[Start of section]

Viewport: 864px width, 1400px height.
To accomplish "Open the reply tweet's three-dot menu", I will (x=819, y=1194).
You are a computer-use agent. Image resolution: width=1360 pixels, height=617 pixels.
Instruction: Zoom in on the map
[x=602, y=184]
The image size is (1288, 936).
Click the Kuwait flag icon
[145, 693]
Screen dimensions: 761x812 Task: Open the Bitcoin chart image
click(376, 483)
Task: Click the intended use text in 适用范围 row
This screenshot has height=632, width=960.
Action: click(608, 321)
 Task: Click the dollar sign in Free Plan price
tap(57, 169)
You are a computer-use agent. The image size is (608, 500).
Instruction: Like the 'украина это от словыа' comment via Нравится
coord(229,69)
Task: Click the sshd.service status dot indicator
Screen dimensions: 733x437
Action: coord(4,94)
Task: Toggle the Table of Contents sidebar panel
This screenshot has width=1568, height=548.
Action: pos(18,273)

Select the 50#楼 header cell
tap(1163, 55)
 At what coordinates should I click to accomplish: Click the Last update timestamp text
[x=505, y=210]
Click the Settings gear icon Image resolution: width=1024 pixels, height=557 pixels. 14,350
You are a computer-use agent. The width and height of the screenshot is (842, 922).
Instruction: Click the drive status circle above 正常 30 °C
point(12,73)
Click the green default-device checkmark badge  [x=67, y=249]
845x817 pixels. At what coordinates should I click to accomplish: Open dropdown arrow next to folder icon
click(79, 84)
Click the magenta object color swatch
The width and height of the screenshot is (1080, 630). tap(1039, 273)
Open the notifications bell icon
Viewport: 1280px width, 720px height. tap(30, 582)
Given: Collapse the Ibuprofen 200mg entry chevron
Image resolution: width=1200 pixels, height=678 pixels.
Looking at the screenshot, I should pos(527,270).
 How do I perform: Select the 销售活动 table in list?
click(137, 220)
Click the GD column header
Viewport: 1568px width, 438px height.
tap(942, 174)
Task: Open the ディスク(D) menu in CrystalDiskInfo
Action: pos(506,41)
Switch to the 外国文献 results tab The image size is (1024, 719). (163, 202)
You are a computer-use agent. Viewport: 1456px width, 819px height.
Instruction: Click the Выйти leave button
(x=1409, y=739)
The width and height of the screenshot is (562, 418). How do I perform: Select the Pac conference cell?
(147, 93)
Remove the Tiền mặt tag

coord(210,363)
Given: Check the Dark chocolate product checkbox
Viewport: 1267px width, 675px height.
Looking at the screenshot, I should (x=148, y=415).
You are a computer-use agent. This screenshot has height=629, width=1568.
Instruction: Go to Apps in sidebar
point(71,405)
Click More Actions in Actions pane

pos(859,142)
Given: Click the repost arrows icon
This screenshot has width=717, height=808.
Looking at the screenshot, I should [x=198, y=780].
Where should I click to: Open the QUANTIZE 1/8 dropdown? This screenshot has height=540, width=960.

[End of section]

• _Instructions to follow_
If a line in the listing contains the string "size", copy it.

• _Answer box_
The image size is (1288, 936).
You are a computer-use agent. The image size is (608, 500).
Switch to the 外国文献 results tab The image size is (1024, 719). (163, 202)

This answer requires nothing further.